First, you render the attracting object in 3D (at least mathematically. You don’t need to actually show it visually.)

Second, you create a point of interest–i.e. where the object being affected–as a virtual camera pointed at the first object.

Third, for every square section of the viewport you cast a ray down the center away from the camera, directly down the center of the square section. For every point of intersection of the ray and any surfaces facing towards or away from the camera, you record the distance along the ray.

Fourth, you add up the depth of the inside portion of the Attractor that the ray passed through for each section of the viewport.

Fifth, you average these out to find the gravitational center of the object.

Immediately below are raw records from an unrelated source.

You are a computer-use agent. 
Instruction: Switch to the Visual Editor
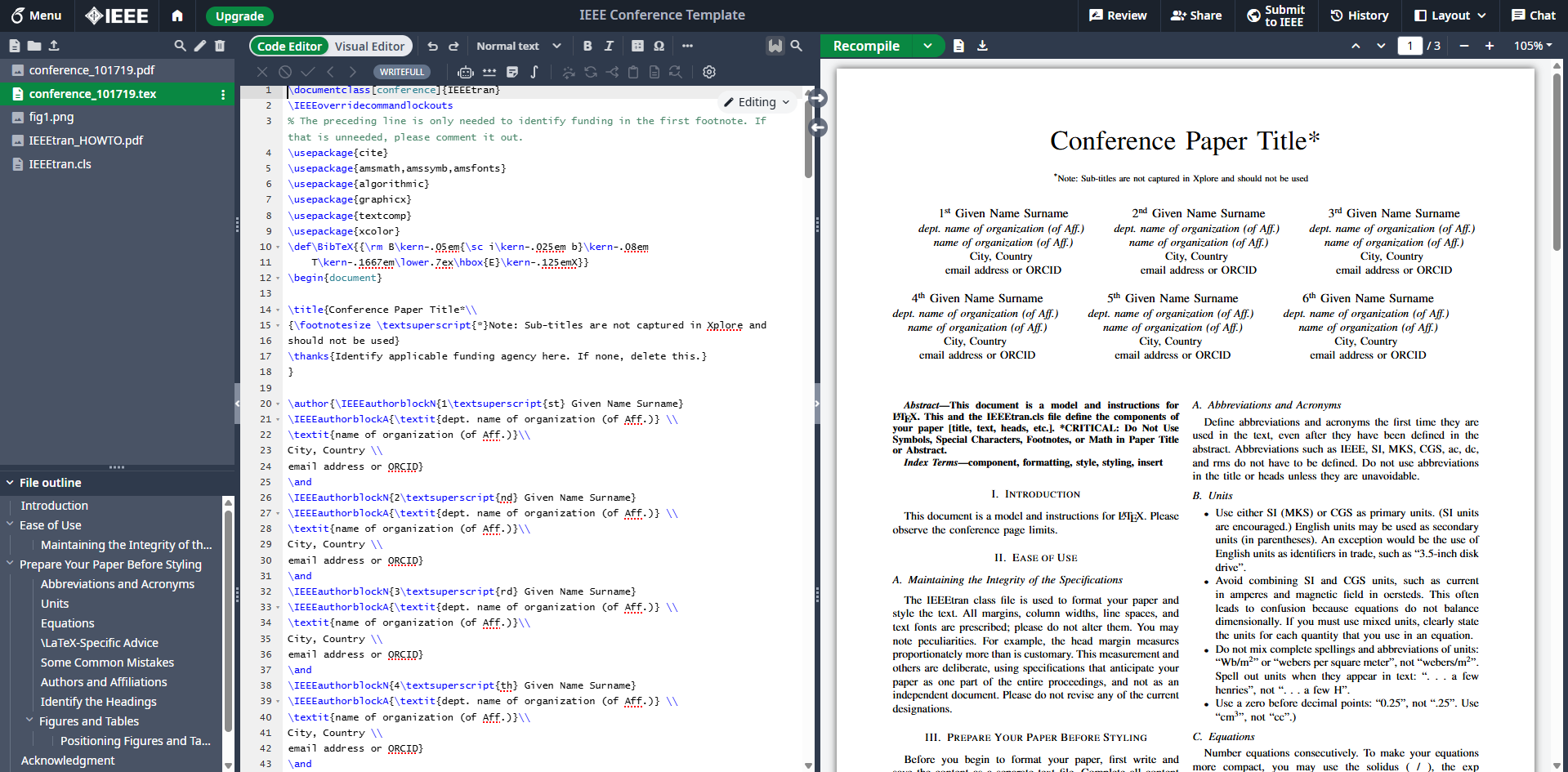369,47
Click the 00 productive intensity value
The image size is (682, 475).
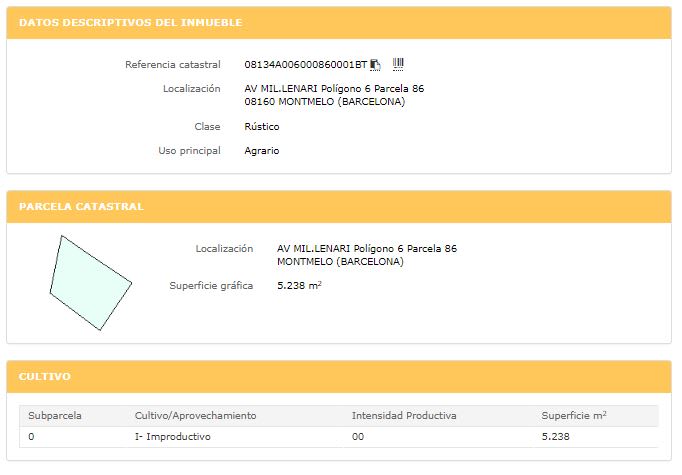[x=358, y=437]
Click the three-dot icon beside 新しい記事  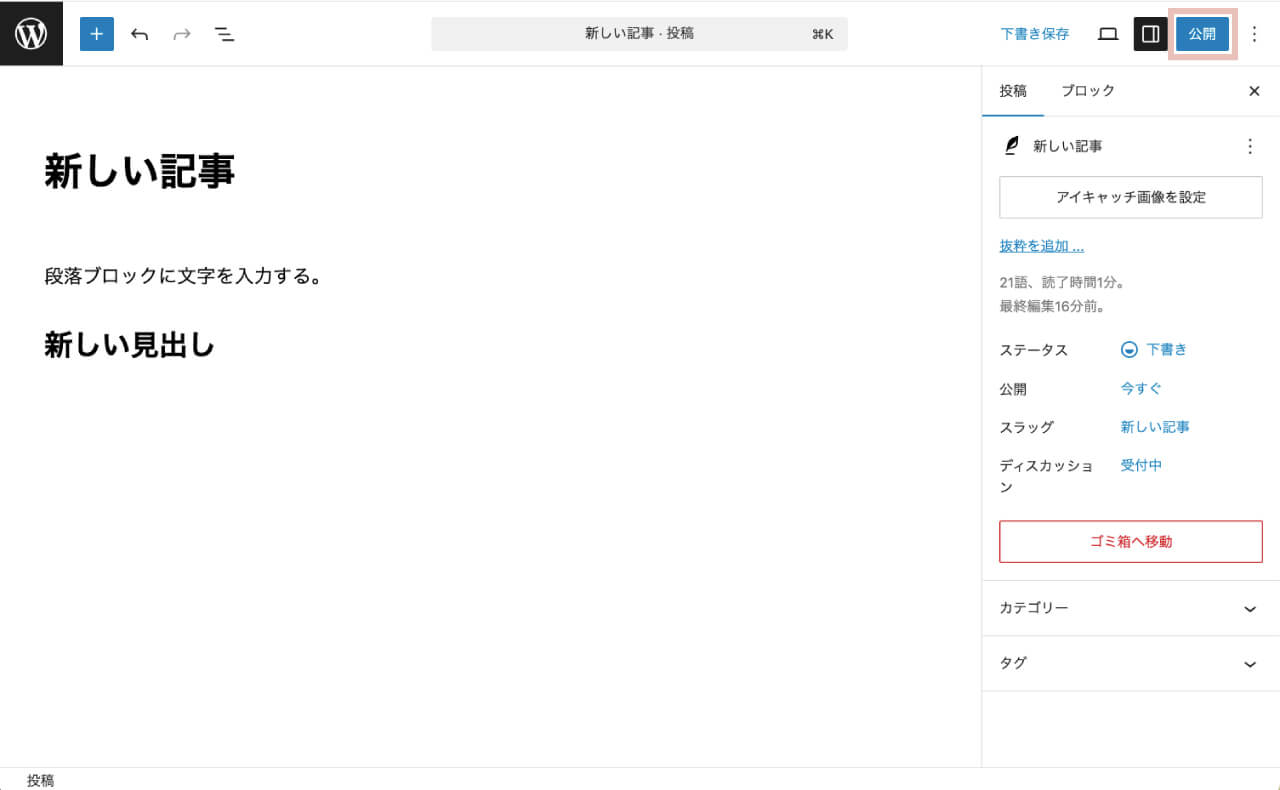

So the more polygons you use to render the object and the greater the number of subsections that you break the viewport into, the more accurate the result will be.

If you have two complex objects that you wanted to do this for, probably your best solution would be to pick very simple shapes for each, guess a center for A and use it to test for the gravitational center of B, place a camera at the gravitational center of B and use it to test for the center of A. Increase the quality (polygon count, viewport subsection count) of both, using the new estimated center of A to detect B, use that center to determine A. Increase the quality of both->repeat.

Again, not a truly mathematical solution, though you could get perfectly good solutions to any level of accuracy depending on how much processing power and time you have.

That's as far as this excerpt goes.